TI: And how did it feel when you met your older brothers? I mean, they were quite a bit older than you were.

NA: They were eight years older than me, and I was practicing up on my Japanese when Dad said, "Your brothers are coming back," and what would that be? Eight, eight plus... thirteen, twenty, would that be in '29?

TI: You mean the year?

NA: '30?

TI: Yeah, probably around, I'm guessing they were, 1915, they finished high school about, when they were about eighteen years old?

NA: Uh-huh, eighteen years old.

TI: So that'd be about 1933.

NA: Okay, that's about right. So 1933, when I heard they were coming back, I started practicing my Japanese that I learned in Japanese school. And when I first met them, I started speaking to them in Japanese. [Laughs]

TI: And what was their reaction when they heard you?

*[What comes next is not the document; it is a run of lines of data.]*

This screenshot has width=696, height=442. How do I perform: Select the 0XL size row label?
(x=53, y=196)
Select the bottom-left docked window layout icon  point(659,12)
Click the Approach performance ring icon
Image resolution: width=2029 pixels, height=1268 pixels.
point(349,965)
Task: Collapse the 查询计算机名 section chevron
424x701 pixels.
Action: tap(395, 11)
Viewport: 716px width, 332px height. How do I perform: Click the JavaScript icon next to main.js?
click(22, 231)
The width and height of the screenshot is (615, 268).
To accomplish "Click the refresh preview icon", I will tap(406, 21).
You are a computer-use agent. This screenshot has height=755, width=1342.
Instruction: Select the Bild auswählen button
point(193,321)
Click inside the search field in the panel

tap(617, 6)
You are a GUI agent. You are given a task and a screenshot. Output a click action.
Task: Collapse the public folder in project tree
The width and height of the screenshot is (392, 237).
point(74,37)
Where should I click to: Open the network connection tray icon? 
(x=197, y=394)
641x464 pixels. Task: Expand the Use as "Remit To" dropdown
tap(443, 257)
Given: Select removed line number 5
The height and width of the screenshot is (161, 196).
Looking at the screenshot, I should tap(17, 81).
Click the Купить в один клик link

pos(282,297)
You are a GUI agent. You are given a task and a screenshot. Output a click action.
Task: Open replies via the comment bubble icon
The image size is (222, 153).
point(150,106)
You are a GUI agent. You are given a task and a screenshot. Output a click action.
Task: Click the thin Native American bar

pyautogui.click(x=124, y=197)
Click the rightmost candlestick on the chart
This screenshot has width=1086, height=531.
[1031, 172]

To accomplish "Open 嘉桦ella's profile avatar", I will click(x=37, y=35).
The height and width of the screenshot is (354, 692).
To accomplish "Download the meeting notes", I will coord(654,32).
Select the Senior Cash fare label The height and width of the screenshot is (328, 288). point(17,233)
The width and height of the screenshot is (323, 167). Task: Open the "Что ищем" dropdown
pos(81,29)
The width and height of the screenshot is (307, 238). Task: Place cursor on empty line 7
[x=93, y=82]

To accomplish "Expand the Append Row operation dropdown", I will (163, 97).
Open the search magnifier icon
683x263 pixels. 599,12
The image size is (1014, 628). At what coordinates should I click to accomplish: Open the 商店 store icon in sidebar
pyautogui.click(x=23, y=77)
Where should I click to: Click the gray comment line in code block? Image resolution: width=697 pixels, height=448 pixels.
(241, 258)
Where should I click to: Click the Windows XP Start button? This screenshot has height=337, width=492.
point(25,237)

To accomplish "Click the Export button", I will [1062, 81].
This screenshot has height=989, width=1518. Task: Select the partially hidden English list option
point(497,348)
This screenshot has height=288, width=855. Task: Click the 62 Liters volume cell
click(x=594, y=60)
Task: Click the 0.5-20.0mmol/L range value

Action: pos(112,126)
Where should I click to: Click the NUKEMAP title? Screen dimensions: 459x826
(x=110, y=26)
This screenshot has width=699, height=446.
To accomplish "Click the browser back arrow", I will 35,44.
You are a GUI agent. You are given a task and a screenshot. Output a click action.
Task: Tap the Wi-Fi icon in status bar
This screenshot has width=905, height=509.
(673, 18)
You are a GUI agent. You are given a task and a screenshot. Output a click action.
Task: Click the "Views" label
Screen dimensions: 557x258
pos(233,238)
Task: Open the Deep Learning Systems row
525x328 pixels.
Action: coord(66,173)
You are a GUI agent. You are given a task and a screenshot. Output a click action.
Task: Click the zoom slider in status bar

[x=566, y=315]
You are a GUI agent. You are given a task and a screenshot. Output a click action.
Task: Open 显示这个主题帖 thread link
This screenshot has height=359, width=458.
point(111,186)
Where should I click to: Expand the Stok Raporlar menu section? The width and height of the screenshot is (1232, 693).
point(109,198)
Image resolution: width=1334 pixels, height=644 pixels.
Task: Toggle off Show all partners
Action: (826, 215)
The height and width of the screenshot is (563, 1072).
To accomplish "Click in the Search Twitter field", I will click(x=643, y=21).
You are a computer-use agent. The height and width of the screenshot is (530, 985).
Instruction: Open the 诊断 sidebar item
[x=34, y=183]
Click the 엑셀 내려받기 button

NA: I guess they were happy to see me as well as I was happy to see them.

TI: So although you had not seen them very much, there was a fondness, kind of a brotherly fondness for them?

NA: I beg your pardon?

TI: That you were fond or you were happy to see them, even though you had...

NA: Yes, right, we were happy to see them. And since they were eight years older than me, and my dad was quite a businessman, and so all these, all the years he was sending money back to Japan, to Grandma, who was taking care of the three, but on top of that, he was also saving most of the money that he was making selling nursery trees and working for Mr. Cairns. So by the time the boys came back, the twins came back, he had enough money to buy a farm. So he bought one, and up to then, he couldn't buy a farm because the Isseis, due to the California discrimination law, they could not own property. So there he had, he had money, but no property. So as soon as the boys came, twins came back, they were old enough, Dad said, "Well, it's time to buy land." So all these, money that he had accumulated, he bought a 10-acre piece farm, a 40-acre piece farm, and put it all in the boys' name, twins' name. And so now, Dad got his other dream. The first dream was coming to America, get rich quick and go back home, or to actually settle in the United States because he found out it was a land of opportunity, he was making all kinds of money. And so I'm... so here he was, he had all this money to buy all this lands, so he bought... did I mention the 10-acre piece and the 40-acre pieces? And then as the years went by, he had an opportunity to buy a pool hall in the, in town, so he bought a pool hall. And it had a beer parlor in it, and Dad liked his alcohol. And so I'm quite sure that's why he bought the pool hall, because it had the beer parlor, and he'd go over there and...

TI: And so when you said your father liked the alcohol, was it like, with his friends he would like to have...

NA: Socialize?

TI: Socialize.

NA: Right. It started out with sake, you know. In the years during the prohibition, the Japanese from Japan still had their liquor, they could make sake out of rice. And so Dad used to socialize by going to his friend and drink a sake and then he would invite others to come and to have social drinks with him. And then on top of that, after work, I guess he used to patronize that beer parlor after work, and he finally bought it. And then he bought another...

TI: Yeah, before we go there, I'm interested about the sake. So it sounds like farmers would make their own sake. Were there some that were known as better sake-makers than others? Did they ever talk about that, like, "This farmer had the best sake and this one didn't?'

NA: I didn't hear about that, but I knew, I knew some of the families where the father made the sake, the kids used to get into it and they, they would come, come to school. We all went to the same country school because it was more or less segregated. No farmer's kid ever went into town to go to school, we all had to go to a school two miles away out in the country, and that's where all the Japanese farmers' kids like me attended grade school, first to eighth grade. And it was only a two-room school, first to fourth grade was one room, and fifth to eighth grade was the other room.